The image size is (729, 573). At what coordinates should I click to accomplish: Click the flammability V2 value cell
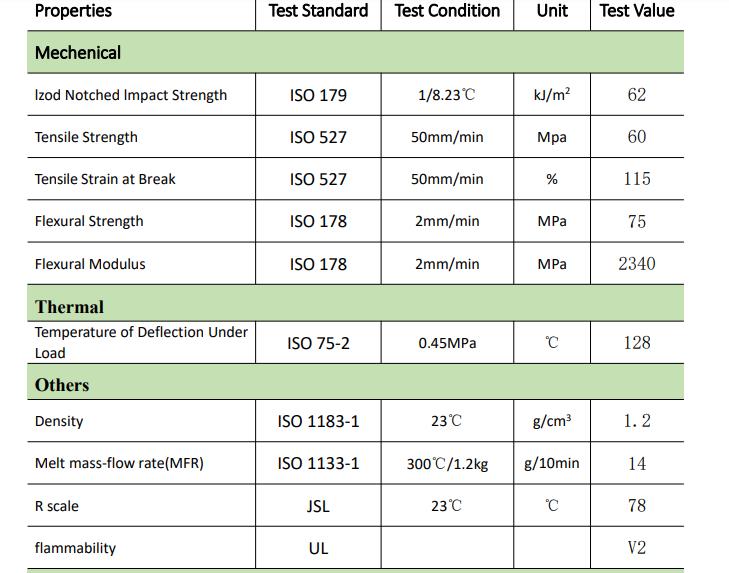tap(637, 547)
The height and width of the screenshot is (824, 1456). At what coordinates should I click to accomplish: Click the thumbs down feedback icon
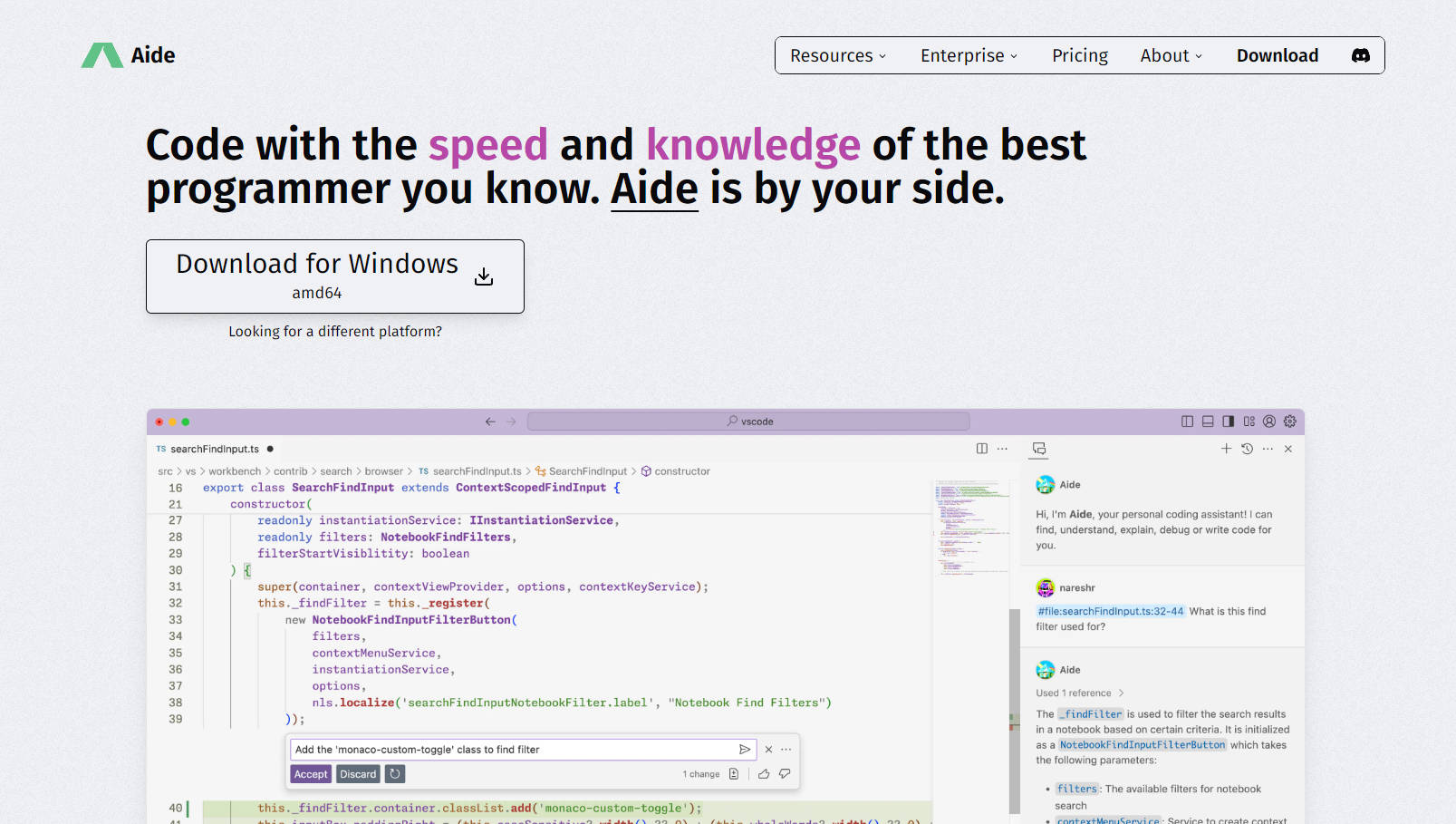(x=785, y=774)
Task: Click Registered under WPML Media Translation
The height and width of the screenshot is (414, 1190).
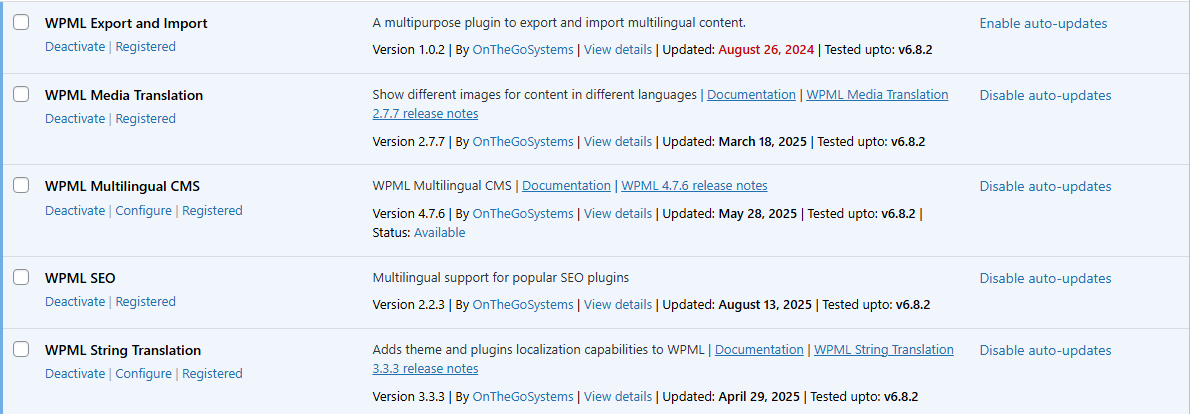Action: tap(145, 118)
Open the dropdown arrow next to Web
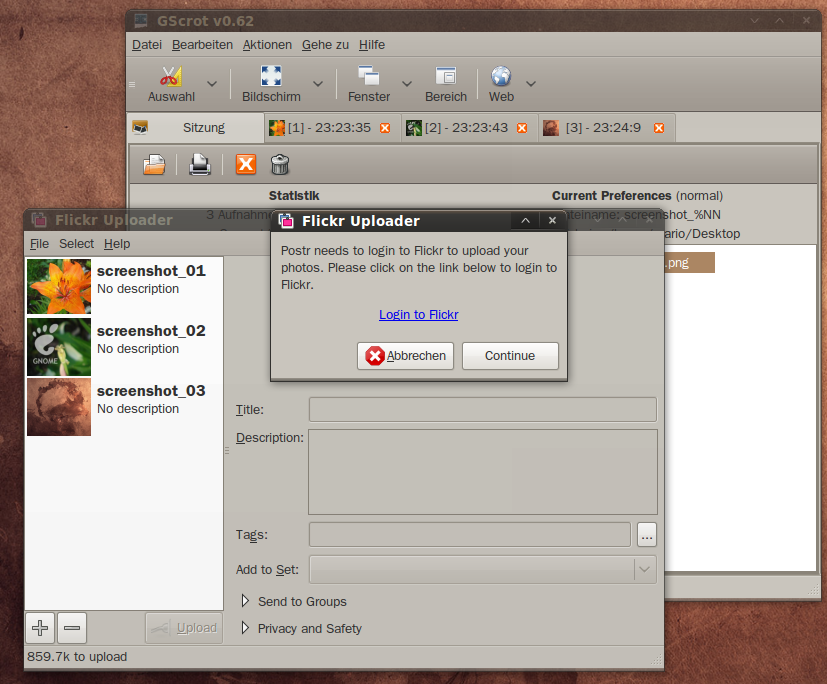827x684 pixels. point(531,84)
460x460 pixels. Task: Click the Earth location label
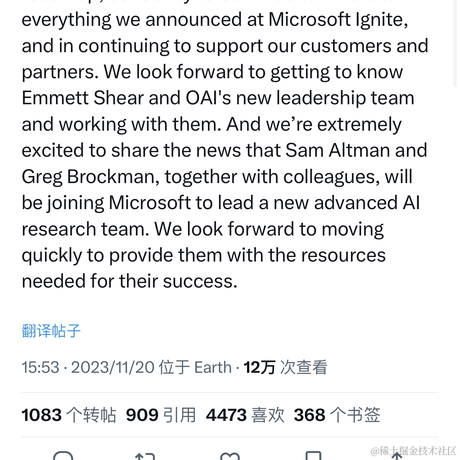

============

### WORK TO BE COMPLETED
Quote exactly, and nothing besides, the lines from the one with "The height and width of the screenshot is (824, 1456)." through the end of the records above; include both ends and omit the pictures.

### WRITTEN RESPONSE
The height and width of the screenshot is (824, 1456). At what coordinates should I click to accomplish: Click the thumbs down feedback icon
(x=785, y=774)
Task: Click Registered under WPML Media Translation
The height and width of the screenshot is (414, 1190).
Action: tap(145, 118)
Open the dropdown arrow next to Web
827x684 pixels. point(531,84)
460x460 pixels. Task: Click the Earth location label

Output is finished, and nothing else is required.